At the same time Medoff was doing work on internal labor markets, Freeman was publishing reports for the Department of Labor and the American Economics Association on the positive effects unions have on productivity because of reduced turnover. After meeting at Harvard, the two decided in 1976 that by pooling their combined knowledge of internal and external labor markets, they could write a comprehensive study of unions.

Freeman says that the two already sensed there was ample evidence in favor of unions even before the formal research began. "We knew that there was something sitting there and things came out more or less consistent with our earlier data," he says.

That the book, which was funded by a grant from the National Science Foundation to NBER and published by Basic Books, took eight years to produce colleagues call a testimony to the duo's thoroughness as researchers. "The book was four years overdue but we wanted to be careful and cautious," says Freeman, adding. "Research isn't a bunch of quickies."
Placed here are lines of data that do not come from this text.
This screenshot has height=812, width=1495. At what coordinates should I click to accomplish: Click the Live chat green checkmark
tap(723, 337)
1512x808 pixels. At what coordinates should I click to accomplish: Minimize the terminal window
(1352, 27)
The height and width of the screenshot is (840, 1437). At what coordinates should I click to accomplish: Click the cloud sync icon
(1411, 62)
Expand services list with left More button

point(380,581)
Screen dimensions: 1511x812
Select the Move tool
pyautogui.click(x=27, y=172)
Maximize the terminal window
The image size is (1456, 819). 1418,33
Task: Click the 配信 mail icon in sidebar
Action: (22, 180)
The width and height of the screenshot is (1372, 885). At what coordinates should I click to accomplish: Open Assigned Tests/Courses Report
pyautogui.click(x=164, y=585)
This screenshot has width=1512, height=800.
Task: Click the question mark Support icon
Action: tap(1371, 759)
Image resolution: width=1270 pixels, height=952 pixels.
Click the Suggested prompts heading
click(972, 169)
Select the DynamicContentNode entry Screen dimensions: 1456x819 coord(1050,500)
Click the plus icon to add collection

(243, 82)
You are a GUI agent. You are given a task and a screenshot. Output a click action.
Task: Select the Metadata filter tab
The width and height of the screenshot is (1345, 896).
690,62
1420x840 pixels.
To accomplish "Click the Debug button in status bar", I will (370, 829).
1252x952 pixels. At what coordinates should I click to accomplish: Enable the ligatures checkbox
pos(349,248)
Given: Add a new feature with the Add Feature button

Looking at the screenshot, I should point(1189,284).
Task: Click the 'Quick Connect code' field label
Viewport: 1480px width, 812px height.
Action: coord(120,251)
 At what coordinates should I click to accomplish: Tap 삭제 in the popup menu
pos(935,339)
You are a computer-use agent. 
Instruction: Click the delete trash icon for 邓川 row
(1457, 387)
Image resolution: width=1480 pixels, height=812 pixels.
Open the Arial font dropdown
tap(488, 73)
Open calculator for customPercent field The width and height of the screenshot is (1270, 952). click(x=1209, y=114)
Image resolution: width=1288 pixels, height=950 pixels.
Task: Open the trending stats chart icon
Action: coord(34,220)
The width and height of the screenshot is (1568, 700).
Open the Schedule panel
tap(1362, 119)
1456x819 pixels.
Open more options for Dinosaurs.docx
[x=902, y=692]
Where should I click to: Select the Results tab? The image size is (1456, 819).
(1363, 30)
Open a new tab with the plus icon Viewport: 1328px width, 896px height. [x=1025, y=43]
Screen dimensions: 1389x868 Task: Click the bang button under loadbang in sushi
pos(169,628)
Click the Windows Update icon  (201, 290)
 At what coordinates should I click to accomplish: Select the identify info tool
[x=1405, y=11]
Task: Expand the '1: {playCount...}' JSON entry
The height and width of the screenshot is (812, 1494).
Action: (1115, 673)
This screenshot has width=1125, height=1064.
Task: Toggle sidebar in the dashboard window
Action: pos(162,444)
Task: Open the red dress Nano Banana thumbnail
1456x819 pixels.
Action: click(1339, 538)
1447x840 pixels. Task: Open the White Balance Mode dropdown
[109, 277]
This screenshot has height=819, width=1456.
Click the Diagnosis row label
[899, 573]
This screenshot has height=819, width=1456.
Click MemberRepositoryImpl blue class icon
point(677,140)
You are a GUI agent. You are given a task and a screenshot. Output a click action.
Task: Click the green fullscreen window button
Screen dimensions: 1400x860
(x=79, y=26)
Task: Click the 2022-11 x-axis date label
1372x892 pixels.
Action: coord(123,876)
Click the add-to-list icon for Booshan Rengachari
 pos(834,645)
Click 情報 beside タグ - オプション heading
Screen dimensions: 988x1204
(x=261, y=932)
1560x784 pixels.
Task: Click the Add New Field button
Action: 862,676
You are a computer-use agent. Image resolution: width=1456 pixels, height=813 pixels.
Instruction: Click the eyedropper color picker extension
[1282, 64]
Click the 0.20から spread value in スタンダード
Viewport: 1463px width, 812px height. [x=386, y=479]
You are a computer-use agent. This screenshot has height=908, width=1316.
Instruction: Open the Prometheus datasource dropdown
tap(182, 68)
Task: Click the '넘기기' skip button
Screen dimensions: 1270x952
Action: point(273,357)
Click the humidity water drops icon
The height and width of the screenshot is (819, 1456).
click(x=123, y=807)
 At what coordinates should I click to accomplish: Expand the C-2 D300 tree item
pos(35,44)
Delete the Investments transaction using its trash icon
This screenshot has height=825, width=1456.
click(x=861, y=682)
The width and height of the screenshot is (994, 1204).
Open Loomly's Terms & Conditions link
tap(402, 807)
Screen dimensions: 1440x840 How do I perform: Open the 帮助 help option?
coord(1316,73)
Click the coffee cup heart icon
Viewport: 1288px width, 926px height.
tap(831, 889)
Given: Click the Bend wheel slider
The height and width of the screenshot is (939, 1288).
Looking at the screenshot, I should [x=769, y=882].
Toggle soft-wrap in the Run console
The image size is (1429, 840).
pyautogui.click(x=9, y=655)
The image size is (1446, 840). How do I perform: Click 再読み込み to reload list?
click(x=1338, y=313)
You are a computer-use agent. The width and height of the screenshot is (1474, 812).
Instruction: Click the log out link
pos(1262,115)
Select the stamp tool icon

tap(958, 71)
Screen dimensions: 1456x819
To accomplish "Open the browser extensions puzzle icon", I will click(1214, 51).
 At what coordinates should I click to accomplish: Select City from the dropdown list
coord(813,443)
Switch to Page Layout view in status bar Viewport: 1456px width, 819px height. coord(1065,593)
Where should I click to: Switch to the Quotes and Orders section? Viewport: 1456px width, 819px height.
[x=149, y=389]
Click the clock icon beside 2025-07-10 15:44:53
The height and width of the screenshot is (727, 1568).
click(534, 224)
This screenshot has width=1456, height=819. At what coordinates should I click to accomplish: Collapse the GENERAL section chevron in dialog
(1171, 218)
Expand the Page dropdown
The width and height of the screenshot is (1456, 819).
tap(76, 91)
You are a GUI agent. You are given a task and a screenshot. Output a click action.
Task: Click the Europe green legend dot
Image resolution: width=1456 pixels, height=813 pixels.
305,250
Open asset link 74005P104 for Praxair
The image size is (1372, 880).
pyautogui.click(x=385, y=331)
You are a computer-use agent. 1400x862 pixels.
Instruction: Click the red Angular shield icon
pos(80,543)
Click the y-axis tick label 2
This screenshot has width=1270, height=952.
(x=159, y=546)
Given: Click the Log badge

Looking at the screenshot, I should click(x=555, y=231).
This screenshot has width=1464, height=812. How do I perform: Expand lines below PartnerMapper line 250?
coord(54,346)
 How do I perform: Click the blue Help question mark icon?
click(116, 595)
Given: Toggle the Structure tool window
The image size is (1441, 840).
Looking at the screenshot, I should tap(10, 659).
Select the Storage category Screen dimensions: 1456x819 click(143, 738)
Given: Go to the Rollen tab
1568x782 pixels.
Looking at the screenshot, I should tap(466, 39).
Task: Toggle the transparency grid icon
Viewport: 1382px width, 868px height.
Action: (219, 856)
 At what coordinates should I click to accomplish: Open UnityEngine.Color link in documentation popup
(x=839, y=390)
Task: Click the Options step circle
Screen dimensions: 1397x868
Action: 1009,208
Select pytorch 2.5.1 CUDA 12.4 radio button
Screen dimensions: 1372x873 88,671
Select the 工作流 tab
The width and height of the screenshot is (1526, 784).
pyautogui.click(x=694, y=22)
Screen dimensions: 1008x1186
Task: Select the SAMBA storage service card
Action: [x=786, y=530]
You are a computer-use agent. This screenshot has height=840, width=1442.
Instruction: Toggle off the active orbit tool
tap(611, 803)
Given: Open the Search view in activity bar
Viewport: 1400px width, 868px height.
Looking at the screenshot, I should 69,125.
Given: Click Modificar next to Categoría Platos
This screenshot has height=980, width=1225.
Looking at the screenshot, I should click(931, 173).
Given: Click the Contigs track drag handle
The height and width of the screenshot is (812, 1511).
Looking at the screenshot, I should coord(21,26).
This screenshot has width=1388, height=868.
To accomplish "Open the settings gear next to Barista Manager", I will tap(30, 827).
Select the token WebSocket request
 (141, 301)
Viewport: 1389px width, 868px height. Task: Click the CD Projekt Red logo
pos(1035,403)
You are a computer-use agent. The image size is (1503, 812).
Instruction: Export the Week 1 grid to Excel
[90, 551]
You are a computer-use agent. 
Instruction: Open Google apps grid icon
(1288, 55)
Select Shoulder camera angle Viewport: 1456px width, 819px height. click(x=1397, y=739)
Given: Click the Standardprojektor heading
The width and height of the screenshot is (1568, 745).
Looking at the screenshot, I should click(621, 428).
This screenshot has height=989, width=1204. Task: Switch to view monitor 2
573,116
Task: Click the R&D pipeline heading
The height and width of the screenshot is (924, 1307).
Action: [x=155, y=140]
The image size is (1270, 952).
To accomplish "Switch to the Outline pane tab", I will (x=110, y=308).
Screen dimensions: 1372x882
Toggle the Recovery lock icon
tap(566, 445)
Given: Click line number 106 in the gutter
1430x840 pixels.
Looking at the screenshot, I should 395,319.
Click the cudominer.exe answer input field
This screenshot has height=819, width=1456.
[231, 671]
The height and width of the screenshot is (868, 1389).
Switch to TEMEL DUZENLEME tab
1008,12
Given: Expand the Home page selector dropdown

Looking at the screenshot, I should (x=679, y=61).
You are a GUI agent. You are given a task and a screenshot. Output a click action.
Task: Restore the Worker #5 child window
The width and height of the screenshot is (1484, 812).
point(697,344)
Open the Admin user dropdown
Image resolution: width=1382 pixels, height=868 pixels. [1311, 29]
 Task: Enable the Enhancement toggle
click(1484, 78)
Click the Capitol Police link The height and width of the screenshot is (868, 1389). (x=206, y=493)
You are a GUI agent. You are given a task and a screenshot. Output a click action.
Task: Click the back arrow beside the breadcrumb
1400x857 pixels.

"We take being right very seriously," Medoff adds.

The critical response to What Do Unions Do has been overwhelmingly favorable "What they say isn't controversial, because they're so thorough," says Bell Freeman adds, however that the Journal of Labor Research recently published" an incredible attack on us by someone who hasn't read the book Nobody who's attacked us has had any data or evidence. They just scream.

But both Freeman and Medoff say they realize that it will take more than one book to halt the decay of unions taking place nationwide. Including decline in membership, management's hostility, and non-enforcement of labor laws by the government. In 1954, a peak year, 34 percent of the non-agricultural work force belonged to unions while today that number stands at 18 percent From automobiles to airlines, management is demanding wage concessions from unions and in some sectors even seeking their demise. In their book Freeman and Medoff urge government to enforce right-to-organize laws and halt the illegal anti-union campaigns that management has been conducting. While in the 1970s unions bargained to keep wages in step with inflation, such attempts today, in the face of management offensives, are likely to fail.

"Unions will be sobered in the coming years," says Medoff. "The average union will not be trying to get big wage increases as they did in the 1970s." Instead, the authors say, unions will be devoting most of their energy to simply making up lost ground.

Members' top concern is how democratic their union is, argues Associate Professor of Economics James L. Medoff, and while there's a "lack of [leadership] turnover at the national level, ...there's a lot of turnover at the local level."

Professor of Economics Richard B. Freeman discredits the idea of infamous corruption associated with unions, saying, "There are more crooked businessmen than union members."